Кто-то из рекрутов хихикнул. Или, может, это был один из английских моряков.
Адам Розенцвейг увидел красное, рассвирепевшее, черепообразное лицо майнгерра Дункана, впившееся в него снизу голубыми глазками. Он почувствовал себя жертвой гигантского тайного заговора, в котором замешан весь мир.

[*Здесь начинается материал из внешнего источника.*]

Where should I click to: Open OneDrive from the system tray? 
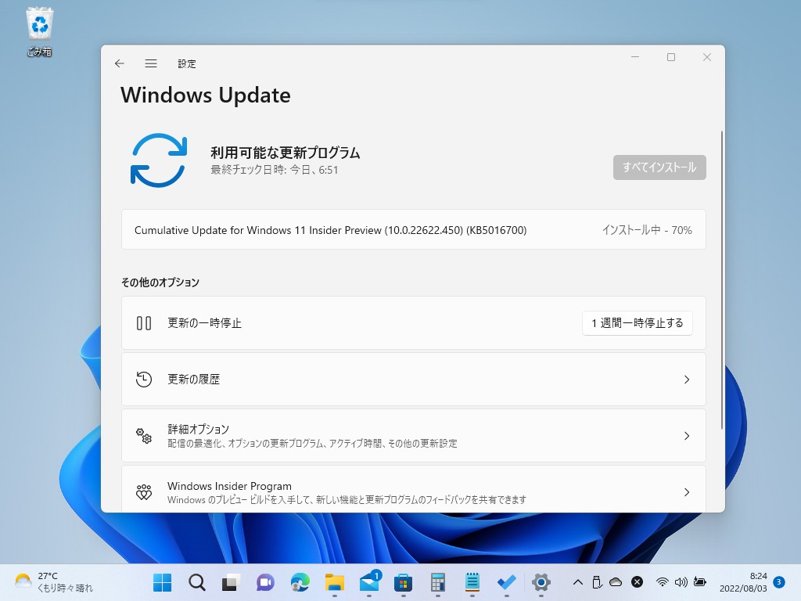coord(615,582)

И в какой-то мере он был прав. Если бы спокойное море не сбилось с ритма, не совершило этого непостижимого рывка, как лошадь дергает шкурой, тогда Адам Розенцвейг не застыл бы в этой идиотской позе и не выставил ногу на всеобщее обозрение. Если бы лысина майнгерра Дункана не чесалась так нестерпимо от солнечного ожога, то настроение его, хотя и весьма непредсказуемое, как правило, тем более после таких обильных возлияний, как накануне вечером, могло все же оказаться более благодушным. Если бы майнгерру Дункану в Первом Манассийском не попала в колено ружейная пуля южанина[4], он бы, может статься, не так болезненно отнесся к физическому недостатку Адама Розенцвейга. Если бы, на самом-то деле, майнгерр сержант Дункан не проявил себя трусом в Первом Манассийском, оказавшись первым в своей роте, кто сломался и побежал, и как раз когда он как следует разогнался, не получил по заслугам вражескую пулю под колено сзади, он мог бы отреагировать менее болезненно. Если бы в ту минуту, когда обнаружился этот недостаток Адама, океан не вздрогнул во второй раз и не усадил его на пятую точку. Если бы не раздался смех. Если бы не выстроился такой невероятный ряд совпадений, то все могло бы в конце концов обойтись.